* What the exercise asks
Which lines in the data below contain the string "pixels"? Copy out each such line in full, counting only matches whose case agrees.

======== Data supplied ========

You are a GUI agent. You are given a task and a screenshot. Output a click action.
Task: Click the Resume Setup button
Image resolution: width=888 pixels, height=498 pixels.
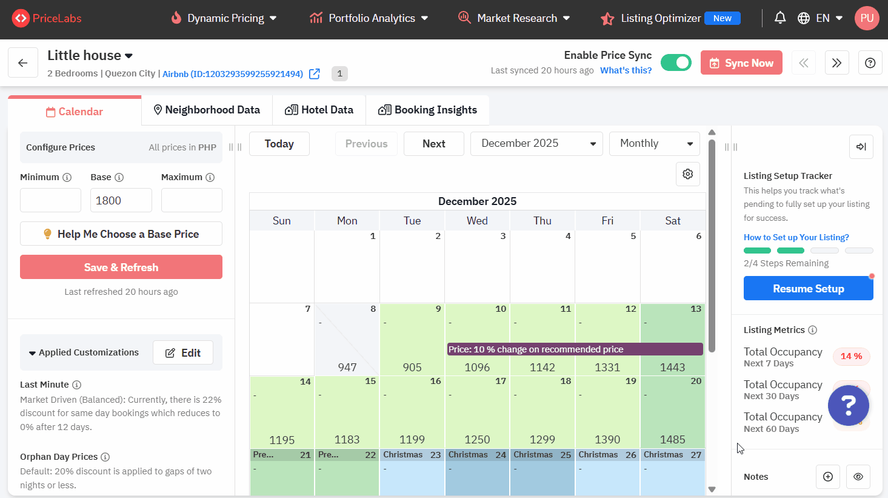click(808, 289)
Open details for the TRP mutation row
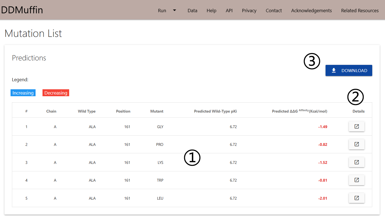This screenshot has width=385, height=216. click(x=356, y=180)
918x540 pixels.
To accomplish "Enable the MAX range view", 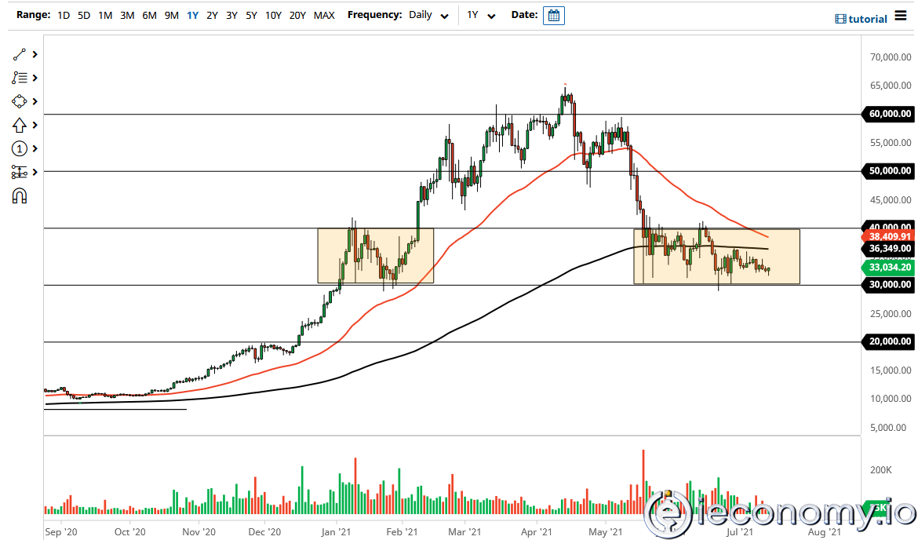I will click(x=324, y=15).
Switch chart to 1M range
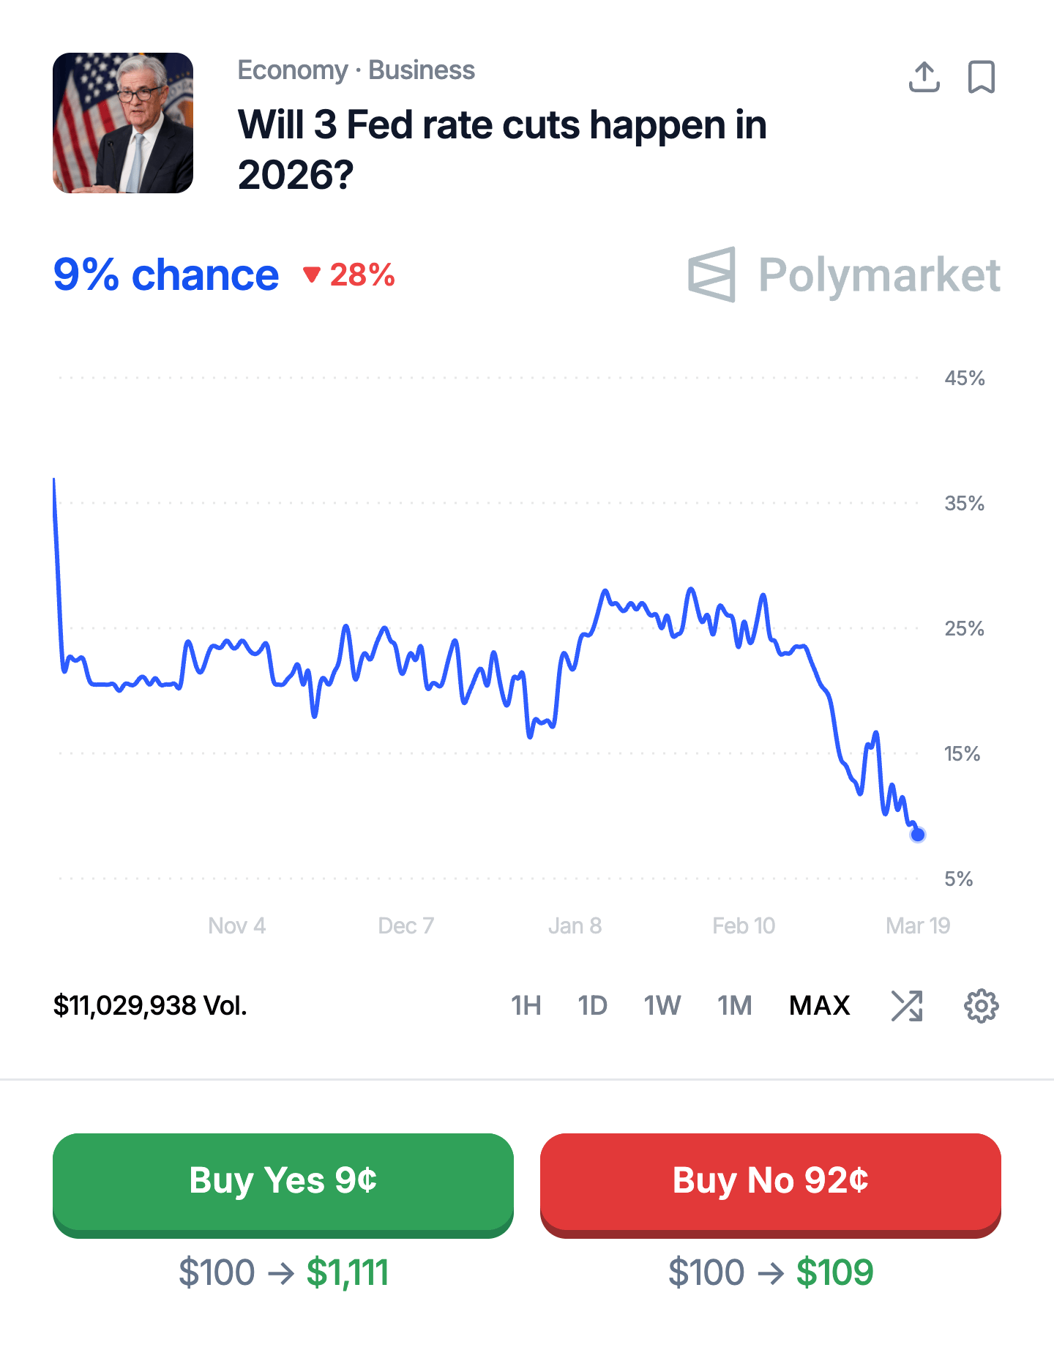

========

* Answer to the problem
Image resolution: width=888 pixels, height=498 pixels.
918x540 pixels.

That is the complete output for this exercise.